→ Source text:
THE ARRIVAL OF CHRISTIANITY IN EUROPE AND ITS spread westward from city to city of the Roman Empire present matters of interest to the student of evolution as well as to the historian. Christianity sprang from the loins of Judaism; both the Jews and the Gospel which they rejected gradually filtered out from Palestine, both passing westward along trade routes; their fates were very different. The Jews, a chosen people, were safeguarded from outside contamination by their religion, by their law, by their system of marriage, and by their spiritual and national exclusiveness. From the European turmoil of nineteen centuries they have emerged still a separate people and greatly multiplied in numbers.

One of the chief effects of Christianity is to dissolve the crust of tribalism and to permit tribal peoples to fuse in a fellowship of mutual love. The Gospel was offered by St. Paul to the Gentiles; it was he who proclaimed (Col. 3:11):

"There is neither Greek nor Jew, circumcision nor uncircumcision - Barbarian, Scythian,
bond, nor free - but Christ is all and in all."

A run of records:

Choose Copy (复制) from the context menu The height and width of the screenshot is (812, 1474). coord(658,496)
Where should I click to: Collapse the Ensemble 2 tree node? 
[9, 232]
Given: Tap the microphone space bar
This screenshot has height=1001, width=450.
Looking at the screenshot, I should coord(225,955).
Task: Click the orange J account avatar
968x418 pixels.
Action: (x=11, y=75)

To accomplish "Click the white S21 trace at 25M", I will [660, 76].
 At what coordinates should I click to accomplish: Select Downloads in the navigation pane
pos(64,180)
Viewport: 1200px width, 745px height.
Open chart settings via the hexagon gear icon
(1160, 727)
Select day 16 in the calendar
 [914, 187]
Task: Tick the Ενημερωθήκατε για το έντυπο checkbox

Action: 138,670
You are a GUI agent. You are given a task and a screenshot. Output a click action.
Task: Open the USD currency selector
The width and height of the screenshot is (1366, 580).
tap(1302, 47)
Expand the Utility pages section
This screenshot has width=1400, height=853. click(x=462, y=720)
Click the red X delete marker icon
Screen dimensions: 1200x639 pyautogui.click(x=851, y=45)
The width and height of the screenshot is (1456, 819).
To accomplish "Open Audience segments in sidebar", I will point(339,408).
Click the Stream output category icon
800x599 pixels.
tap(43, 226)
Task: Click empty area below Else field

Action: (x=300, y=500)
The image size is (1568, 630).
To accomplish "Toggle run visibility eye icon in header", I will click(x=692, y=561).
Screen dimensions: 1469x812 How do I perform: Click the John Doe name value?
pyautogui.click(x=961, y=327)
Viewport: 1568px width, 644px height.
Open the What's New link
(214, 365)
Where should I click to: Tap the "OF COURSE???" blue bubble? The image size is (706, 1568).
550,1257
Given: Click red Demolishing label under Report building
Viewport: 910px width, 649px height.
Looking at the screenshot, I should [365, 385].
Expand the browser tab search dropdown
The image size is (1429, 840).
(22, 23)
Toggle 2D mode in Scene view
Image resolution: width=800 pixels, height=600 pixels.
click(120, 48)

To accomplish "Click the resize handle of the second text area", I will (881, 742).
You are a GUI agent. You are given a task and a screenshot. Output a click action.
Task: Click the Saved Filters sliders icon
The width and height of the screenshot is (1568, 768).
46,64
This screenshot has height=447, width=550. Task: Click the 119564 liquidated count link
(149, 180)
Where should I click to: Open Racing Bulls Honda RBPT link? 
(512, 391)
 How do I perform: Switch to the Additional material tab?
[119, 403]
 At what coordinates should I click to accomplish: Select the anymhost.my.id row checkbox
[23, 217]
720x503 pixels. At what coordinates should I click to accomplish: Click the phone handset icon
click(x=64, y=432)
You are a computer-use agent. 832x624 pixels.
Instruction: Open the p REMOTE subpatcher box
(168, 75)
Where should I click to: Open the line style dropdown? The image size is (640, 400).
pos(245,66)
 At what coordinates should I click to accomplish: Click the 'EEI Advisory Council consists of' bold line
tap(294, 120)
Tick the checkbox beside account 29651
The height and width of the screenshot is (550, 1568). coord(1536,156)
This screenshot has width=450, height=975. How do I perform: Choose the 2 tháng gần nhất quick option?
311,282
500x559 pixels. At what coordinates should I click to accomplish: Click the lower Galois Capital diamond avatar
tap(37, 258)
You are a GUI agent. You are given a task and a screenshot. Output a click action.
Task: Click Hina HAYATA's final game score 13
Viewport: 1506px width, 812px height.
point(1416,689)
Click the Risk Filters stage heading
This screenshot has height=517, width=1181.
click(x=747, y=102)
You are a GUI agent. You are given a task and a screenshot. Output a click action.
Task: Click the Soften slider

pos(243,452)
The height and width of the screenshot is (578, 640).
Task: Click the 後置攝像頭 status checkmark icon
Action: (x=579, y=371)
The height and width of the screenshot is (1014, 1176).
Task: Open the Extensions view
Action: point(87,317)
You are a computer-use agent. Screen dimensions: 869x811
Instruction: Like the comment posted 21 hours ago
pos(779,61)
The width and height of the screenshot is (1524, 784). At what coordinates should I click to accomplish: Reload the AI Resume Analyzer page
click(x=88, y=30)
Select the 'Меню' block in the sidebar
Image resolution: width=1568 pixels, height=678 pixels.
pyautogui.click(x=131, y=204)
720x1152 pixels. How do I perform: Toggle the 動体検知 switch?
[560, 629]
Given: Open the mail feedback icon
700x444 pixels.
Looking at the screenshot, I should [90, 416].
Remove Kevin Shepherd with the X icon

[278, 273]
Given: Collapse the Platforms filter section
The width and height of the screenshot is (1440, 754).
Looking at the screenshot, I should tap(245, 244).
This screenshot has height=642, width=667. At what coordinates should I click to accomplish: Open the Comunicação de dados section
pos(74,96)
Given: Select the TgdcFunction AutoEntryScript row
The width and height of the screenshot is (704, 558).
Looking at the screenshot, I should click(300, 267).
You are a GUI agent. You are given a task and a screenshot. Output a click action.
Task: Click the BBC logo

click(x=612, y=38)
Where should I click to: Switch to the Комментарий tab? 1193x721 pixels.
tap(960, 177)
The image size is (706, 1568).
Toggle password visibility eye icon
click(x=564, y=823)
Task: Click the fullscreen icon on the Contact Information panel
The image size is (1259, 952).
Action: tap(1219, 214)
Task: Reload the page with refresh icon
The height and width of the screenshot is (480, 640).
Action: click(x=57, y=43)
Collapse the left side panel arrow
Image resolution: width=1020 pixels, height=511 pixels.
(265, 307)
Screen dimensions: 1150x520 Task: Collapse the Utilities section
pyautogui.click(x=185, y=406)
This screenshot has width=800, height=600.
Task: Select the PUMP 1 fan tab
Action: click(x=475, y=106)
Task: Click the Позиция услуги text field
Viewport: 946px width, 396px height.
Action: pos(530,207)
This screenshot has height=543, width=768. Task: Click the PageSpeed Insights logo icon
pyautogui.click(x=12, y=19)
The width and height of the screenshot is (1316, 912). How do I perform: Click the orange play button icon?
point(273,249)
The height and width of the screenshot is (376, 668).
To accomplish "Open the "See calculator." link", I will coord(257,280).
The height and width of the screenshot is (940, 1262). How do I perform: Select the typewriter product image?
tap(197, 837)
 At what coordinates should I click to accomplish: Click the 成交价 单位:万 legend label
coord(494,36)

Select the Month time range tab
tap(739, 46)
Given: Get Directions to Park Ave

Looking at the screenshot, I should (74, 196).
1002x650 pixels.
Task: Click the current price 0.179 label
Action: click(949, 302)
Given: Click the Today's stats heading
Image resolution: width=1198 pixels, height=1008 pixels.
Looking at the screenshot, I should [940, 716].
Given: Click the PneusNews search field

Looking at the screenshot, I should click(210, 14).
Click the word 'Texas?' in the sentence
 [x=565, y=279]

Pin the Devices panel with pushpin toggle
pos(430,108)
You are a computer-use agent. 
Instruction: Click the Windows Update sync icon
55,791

→ Tasks for this exercise:
[a] Write out the stretch of the passage on Christianity in Europe from "THE ARRIVAL OF" through "multiplied in numbers.".
[b] Give again the stretch of the records from the line containing "At what coordinates should I click to accomplish: Select the" through the line containing "click(x=747, y=102)".
The text and the records have no connection to each other.

→ Responses:
[a]
THE ARRIVAL OF CHRISTIANITY IN EUROPE AND ITS spread westward from city to city of the Roman Empire present matters of interest to the student of evolution as well as to the historian. Christianity sprang from the loins of Judaism; both the Jews and the Gospel which they rejected gradually filtered out from Palestine, both passing westward along trade routes; their fates were very different. The Jews, a chosen people, were safeguarded from outside contamination by their religion, by their law, by their system of marriage, and by their spiritual and national exclusiveness. From the European turmoil of nineteen centuries they have emerged still a separate people and greatly multiplied in numbers.

[b]
 At what coordinates should I click to accomplish: Select the anymhost.my.id row checkbox
[23, 217]
720x503 pixels. At what coordinates should I click to accomplish: Click the phone handset icon
click(x=64, y=432)
You are a computer-use agent. 832x624 pixels.
Instruction: Open the p REMOTE subpatcher box
(168, 75)
Where should I click to: Open the line style dropdown? The image size is (640, 400).
pos(245,66)
 At what coordinates should I click to accomplish: Click the 'EEI Advisory Council consists of' bold line
tap(294, 120)
Tick the checkbox beside account 29651
The height and width of the screenshot is (550, 1568). coord(1536,156)
This screenshot has width=450, height=975. How do I perform: Choose the 2 tháng gần nhất quick option?
311,282
500x559 pixels. At what coordinates should I click to accomplish: Click the lower Galois Capital diamond avatar
tap(37, 258)
You are a GUI agent. You are given a task and a screenshot. Output a click action.
Task: Click Hina HAYATA's final game score 13
Viewport: 1506px width, 812px height.
point(1416,689)
Click the Risk Filters stage heading
This screenshot has height=517, width=1181.
click(x=747, y=102)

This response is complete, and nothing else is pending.